What you need to do:
Starting at the line that contains "CONDIVIDI (176, 719)", return every line through the end of the entries below, exactly and with nothing else.

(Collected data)
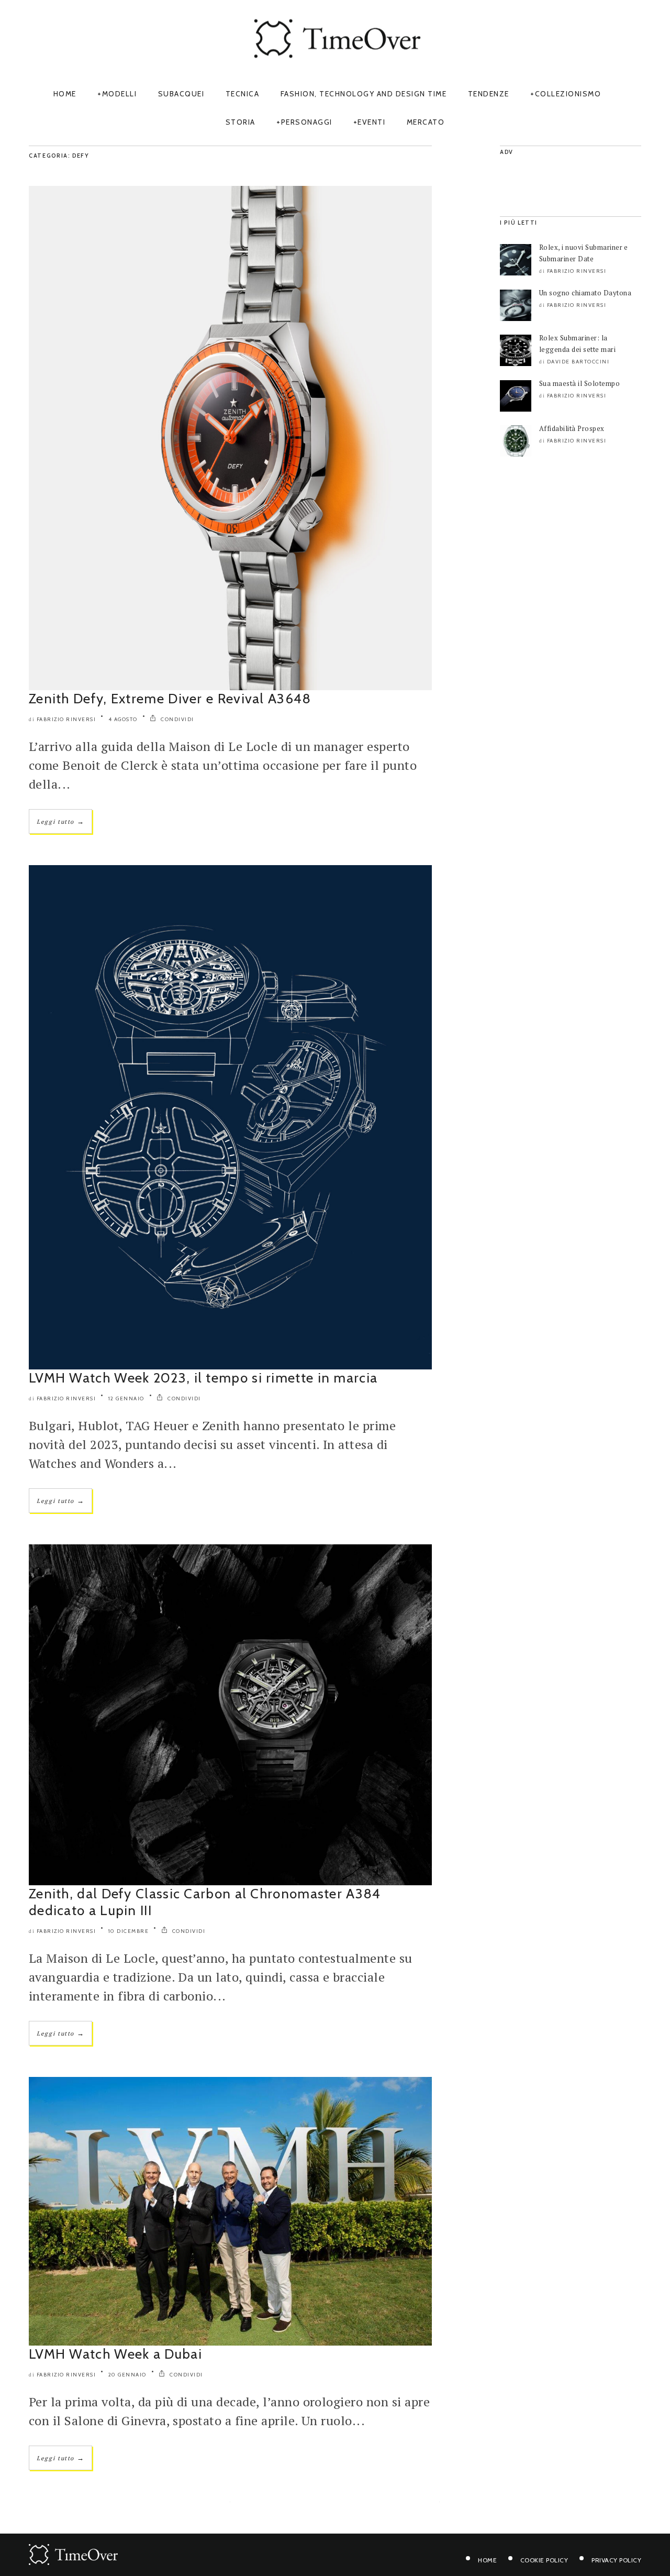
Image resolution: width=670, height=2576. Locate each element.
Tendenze (488, 93)
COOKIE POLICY (544, 2560)
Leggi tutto (60, 821)
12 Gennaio (126, 1398)
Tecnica (243, 93)
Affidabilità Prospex (572, 428)
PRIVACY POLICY (616, 2560)
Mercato (426, 122)
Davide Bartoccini (578, 361)
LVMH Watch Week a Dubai (115, 2354)
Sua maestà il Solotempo (579, 383)
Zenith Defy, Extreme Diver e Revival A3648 (172, 698)
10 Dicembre (128, 1931)
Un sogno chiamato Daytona (585, 292)
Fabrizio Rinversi (66, 719)
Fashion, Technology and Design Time (364, 93)
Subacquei (181, 93)
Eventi (371, 122)
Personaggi (306, 122)
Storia (240, 122)
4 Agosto (123, 719)
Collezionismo (568, 93)
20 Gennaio (127, 2374)
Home (64, 93)
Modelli (119, 93)
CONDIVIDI (176, 719)
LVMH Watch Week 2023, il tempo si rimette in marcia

Exercise answer:
CONDIVIDI (176, 719)
LVMH Watch Week 2023, il tempo si rimette in marcia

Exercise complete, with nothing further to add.